August 25, 2025 by Pohang University of Science and Technology
Collected at: https://techxplore.com/news/2025-08-hydrogen-solar-oxide-material-carbon.html
A research team from POSTECH and Seoul National University (SNU) has discovered a novel oxide material that can produce large quantities of clean hydrogen using only heat, without carbon emissions. The discovery, enabled by a new high-throughput computational screening method, was recently published in Advanced Science.
The team, led by Professor Hyungyu Jin and Dr. Dongkyu Lee from POSTECH in collaboration with Professor In-Ho Jung and Dr. Joonhyun Nam from SNU, identified (MgMnCo)0.65Fe0.35Oy as a highly efficient hydrogen-generating oxide.
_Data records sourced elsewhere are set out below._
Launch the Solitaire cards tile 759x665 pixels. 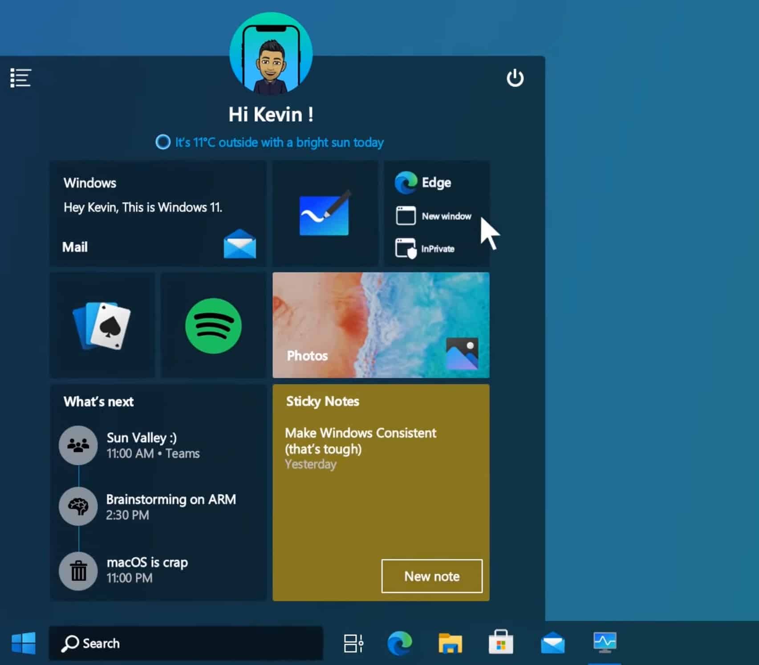tap(102, 326)

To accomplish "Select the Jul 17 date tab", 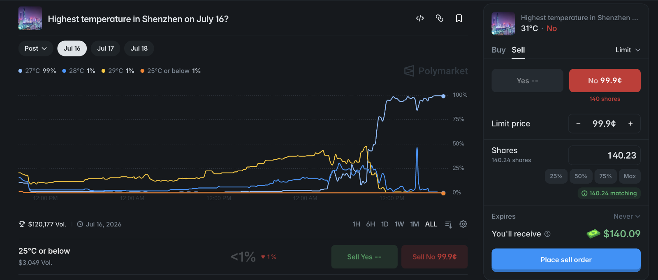I will click(105, 49).
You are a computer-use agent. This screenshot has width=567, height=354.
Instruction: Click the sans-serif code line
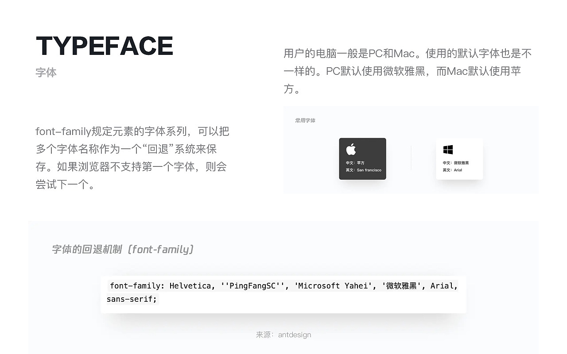[x=132, y=299]
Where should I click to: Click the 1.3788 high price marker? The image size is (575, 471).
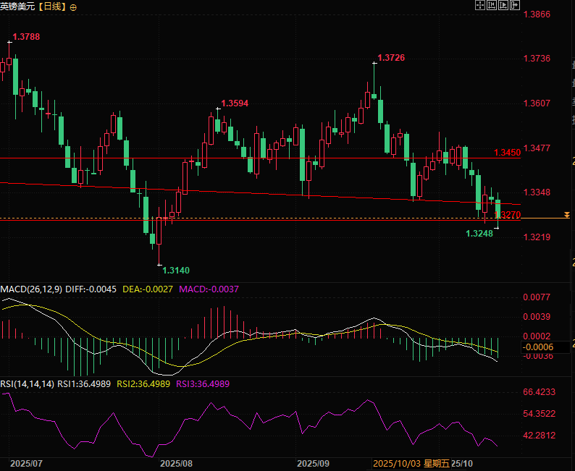tap(26, 36)
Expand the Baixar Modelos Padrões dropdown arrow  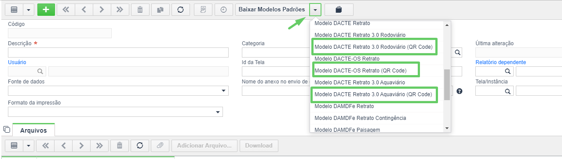[x=315, y=9]
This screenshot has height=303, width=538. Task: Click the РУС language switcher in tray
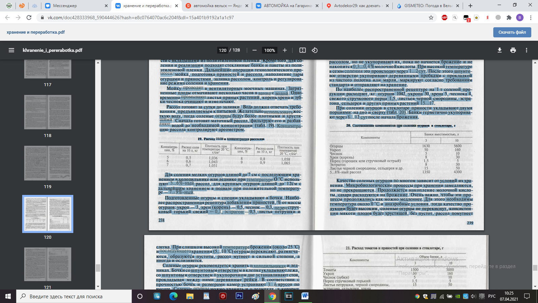(492, 296)
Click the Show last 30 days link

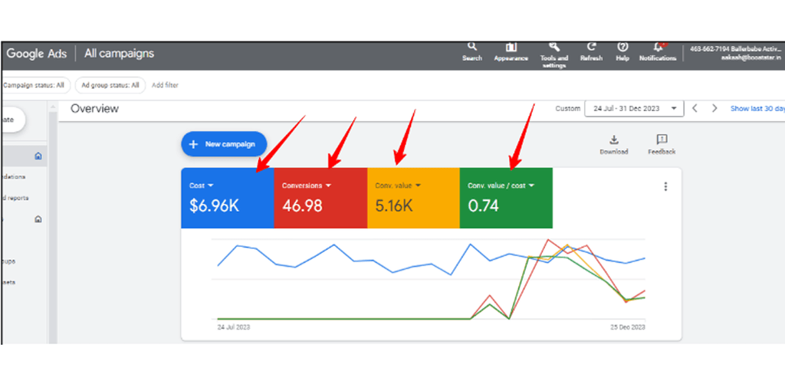(x=757, y=109)

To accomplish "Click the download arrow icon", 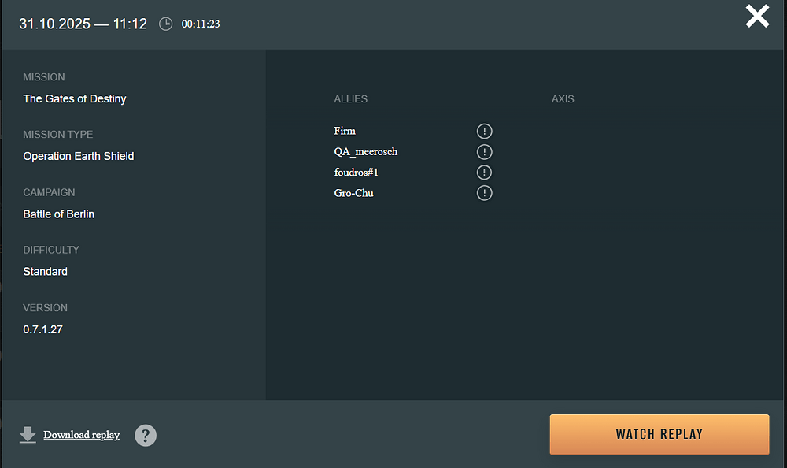I will [28, 435].
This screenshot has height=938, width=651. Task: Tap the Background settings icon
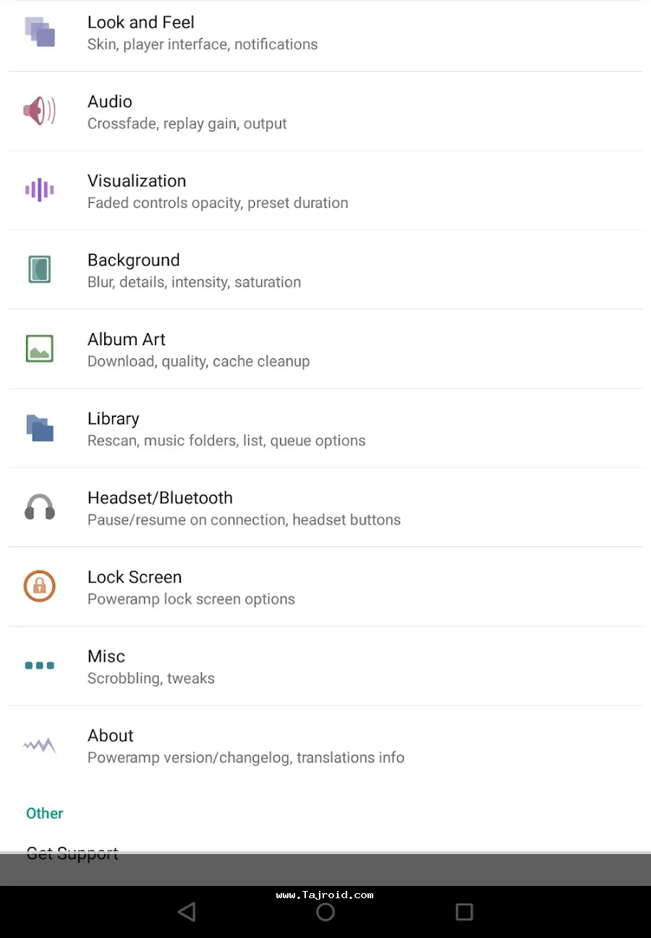pos(40,269)
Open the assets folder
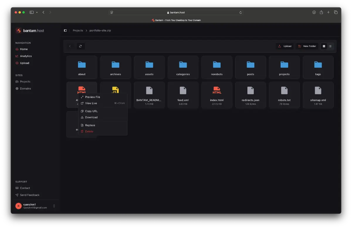The height and width of the screenshot is (228, 352). [x=149, y=67]
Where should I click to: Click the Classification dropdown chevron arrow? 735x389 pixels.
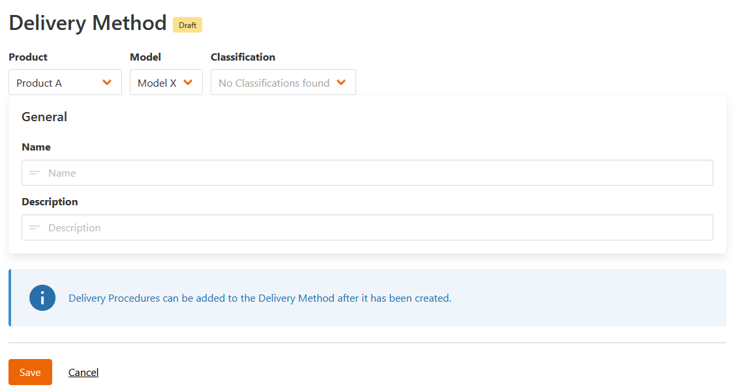tap(341, 82)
By combining thermodynamic databases with accelerated simulations, they were able to analyze more than 1,000 material conditions in just 24 hours—over 7,000 times faster than conventional approaches, which typically required at least a full week to investigate a single condition.
After screening promising candidates computationally, experimental validation confirmed that the new material achieves world-leading performance in hydrogen yield and thermal conversion efficiency.
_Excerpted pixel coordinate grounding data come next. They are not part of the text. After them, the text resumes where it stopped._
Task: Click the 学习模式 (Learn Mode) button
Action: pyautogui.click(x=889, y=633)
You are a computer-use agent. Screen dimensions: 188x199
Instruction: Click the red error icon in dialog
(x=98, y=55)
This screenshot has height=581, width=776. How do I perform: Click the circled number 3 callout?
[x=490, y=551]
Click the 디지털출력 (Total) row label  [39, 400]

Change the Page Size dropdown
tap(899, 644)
Beyond hydrogen production, the methodology can be applied to other industries requiring efficient redox materials, such as methane reforming for hydrogen extraction from natural gas, battery recycling for recovering valuable metals from waste batteries, and metal oxidation-reduction processes in steel manufacturing.
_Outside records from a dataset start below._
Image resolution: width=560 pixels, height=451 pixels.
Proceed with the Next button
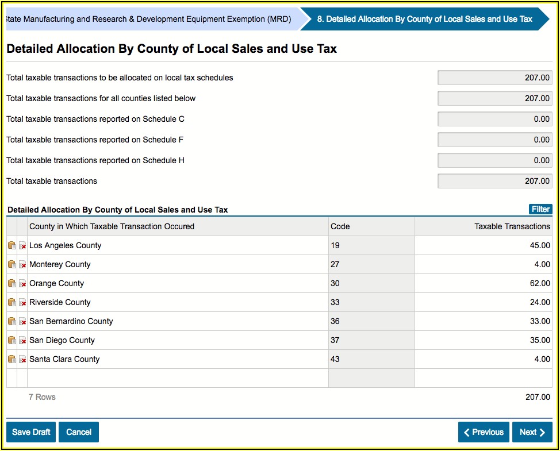(532, 432)
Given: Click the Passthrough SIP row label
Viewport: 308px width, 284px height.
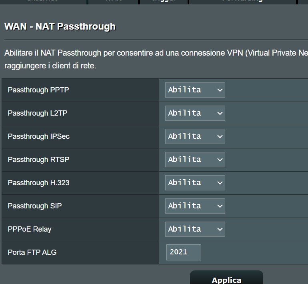Looking at the screenshot, I should [35, 206].
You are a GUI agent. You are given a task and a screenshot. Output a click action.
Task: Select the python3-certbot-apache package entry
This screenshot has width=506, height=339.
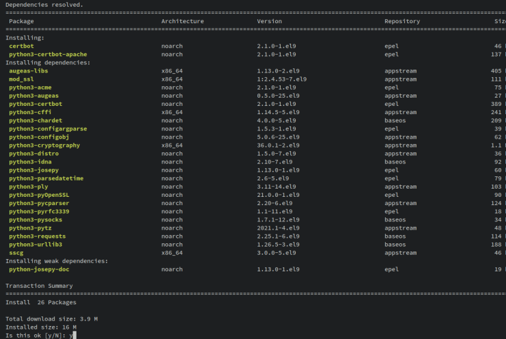point(48,54)
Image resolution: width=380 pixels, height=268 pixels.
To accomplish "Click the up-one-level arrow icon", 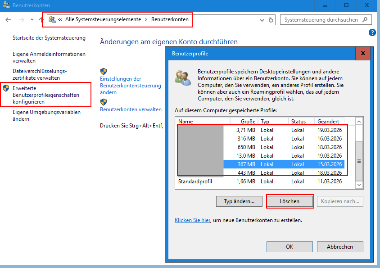I will 41,20.
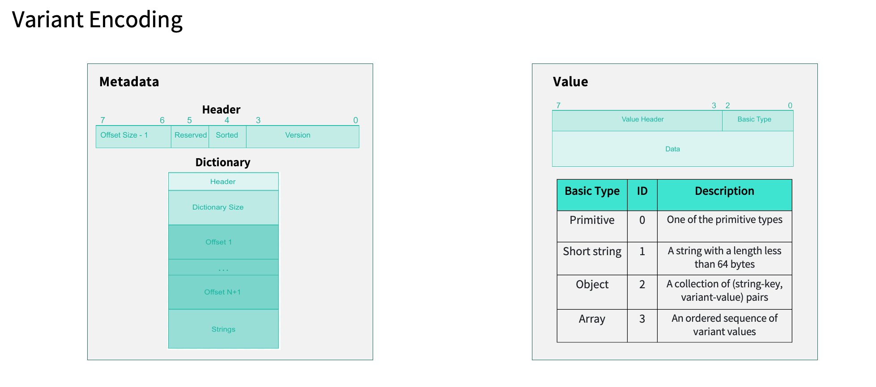Screen dimensions: 876x387
Task: Select the dictionary Header block
Action: [x=223, y=182]
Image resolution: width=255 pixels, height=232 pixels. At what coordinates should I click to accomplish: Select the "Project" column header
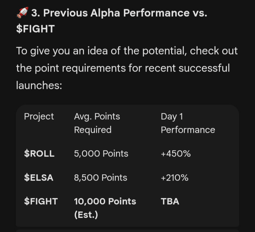pos(39,117)
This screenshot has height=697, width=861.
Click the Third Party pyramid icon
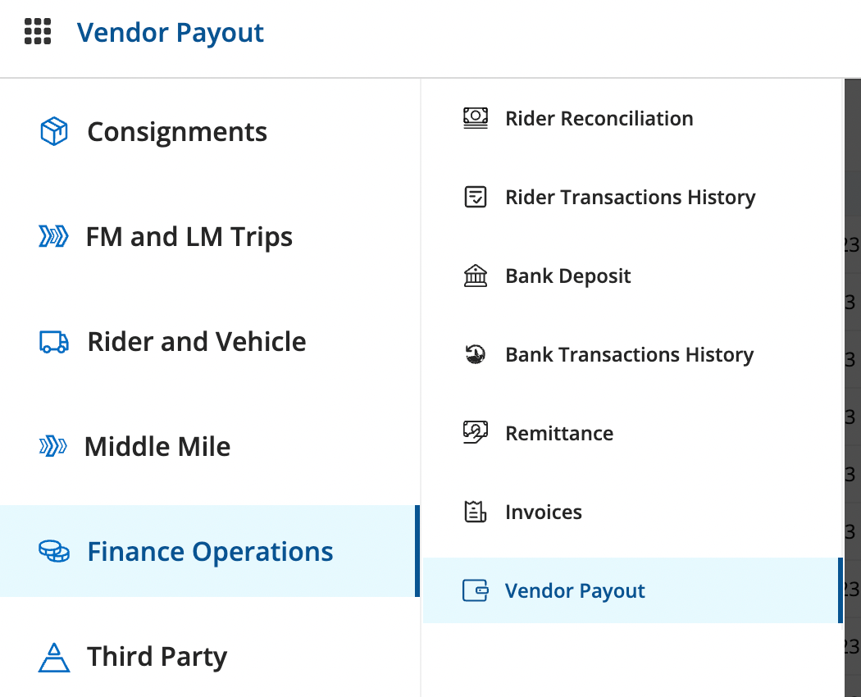coord(54,657)
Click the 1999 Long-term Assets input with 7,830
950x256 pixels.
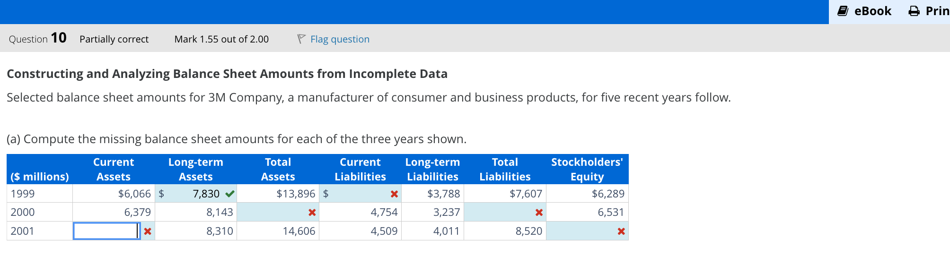(x=195, y=194)
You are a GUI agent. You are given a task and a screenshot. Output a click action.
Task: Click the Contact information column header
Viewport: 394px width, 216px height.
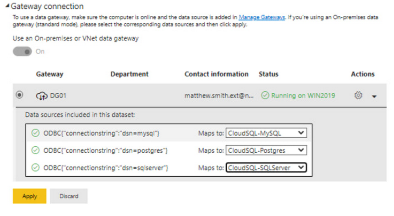point(216,74)
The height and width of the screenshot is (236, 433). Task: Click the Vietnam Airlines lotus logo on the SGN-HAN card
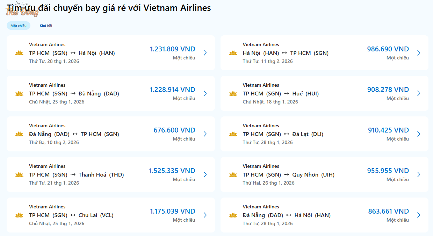[19, 53]

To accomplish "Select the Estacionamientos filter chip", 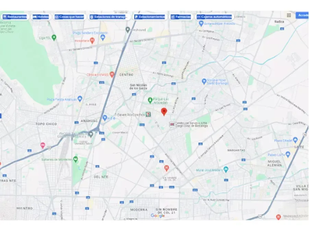I will 150,17.
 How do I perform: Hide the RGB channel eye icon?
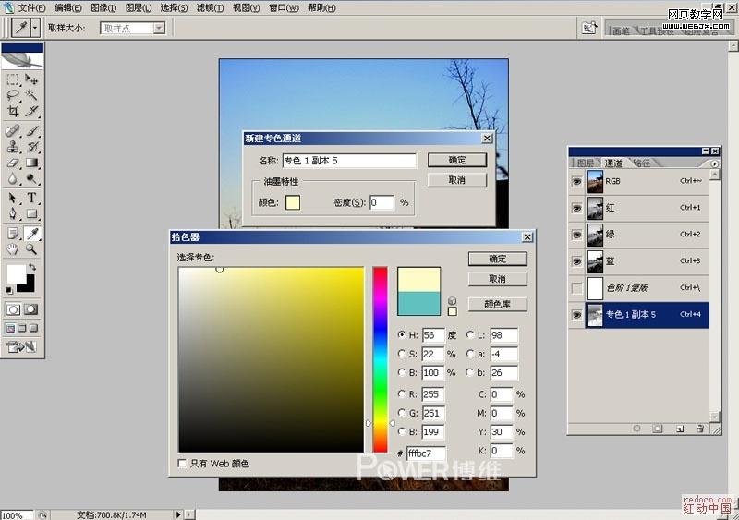[577, 182]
“This research dramatically reduces the timeline for discovering hydrogen production materials, bringing commercialization significantly closer,” said Professor Jin of POSTECH.
Professor Jung of SNU added, “This is an excellent example of how computational scientific databases can rapidly identify complex oxide materials that would be difficult to design using AI alone, demonstrating the power of interdisciplinary collaboration.”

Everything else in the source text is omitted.